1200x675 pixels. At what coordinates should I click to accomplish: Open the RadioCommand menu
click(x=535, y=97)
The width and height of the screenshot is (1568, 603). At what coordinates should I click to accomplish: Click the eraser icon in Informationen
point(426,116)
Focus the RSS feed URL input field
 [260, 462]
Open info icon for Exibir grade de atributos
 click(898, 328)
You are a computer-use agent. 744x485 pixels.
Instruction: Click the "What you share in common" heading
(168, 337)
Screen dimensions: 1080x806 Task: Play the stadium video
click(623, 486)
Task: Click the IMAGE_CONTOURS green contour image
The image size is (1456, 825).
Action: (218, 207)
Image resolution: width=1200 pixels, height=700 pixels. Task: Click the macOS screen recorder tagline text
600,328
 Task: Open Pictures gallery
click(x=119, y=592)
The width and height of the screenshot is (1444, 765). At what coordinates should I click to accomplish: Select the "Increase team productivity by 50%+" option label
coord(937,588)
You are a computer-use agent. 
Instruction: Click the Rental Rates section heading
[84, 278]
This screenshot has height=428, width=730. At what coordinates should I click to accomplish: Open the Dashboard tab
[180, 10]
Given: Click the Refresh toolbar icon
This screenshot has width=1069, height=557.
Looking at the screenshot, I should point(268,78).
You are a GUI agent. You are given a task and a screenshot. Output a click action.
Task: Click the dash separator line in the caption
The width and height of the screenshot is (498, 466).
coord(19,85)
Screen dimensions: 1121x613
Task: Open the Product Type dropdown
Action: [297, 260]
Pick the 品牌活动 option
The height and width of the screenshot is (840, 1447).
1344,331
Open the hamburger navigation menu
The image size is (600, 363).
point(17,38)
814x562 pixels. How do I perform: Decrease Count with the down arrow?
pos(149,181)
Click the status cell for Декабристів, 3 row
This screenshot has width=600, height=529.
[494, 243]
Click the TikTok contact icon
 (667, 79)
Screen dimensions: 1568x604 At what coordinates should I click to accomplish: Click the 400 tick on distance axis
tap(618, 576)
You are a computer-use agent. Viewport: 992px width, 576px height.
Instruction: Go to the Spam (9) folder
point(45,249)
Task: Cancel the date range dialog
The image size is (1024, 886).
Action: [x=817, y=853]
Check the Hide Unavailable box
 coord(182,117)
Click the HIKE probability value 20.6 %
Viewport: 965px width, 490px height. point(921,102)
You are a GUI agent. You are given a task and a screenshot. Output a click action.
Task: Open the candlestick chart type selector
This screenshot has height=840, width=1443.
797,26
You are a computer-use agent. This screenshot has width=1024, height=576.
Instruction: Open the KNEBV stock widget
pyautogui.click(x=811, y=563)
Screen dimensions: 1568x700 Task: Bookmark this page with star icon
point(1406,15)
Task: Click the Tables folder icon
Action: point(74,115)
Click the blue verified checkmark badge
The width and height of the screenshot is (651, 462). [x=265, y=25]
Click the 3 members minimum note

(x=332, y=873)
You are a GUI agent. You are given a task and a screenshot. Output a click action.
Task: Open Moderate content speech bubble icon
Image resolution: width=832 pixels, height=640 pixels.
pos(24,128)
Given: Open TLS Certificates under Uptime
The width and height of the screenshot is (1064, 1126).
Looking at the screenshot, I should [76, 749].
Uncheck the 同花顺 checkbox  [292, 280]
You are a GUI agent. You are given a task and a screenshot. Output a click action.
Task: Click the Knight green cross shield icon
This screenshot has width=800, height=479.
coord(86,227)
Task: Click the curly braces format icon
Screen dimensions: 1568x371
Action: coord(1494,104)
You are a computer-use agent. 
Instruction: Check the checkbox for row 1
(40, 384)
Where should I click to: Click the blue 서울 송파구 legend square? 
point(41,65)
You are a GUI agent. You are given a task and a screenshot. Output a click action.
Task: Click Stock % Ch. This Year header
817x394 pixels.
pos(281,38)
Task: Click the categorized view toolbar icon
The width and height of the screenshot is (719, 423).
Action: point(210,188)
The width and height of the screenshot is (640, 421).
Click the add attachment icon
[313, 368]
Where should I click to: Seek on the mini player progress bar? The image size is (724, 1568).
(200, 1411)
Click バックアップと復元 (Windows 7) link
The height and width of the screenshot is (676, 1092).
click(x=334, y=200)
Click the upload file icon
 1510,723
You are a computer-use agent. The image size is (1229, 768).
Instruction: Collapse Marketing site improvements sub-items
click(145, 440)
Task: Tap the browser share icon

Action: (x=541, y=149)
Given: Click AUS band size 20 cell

=== Aim ===
Please gather and copy out every line of the rows above that contains the word "cell".

=== Output of the task ===
Click the status cell for Декабристів, 3 row
Given: Click AUS band size 20 cell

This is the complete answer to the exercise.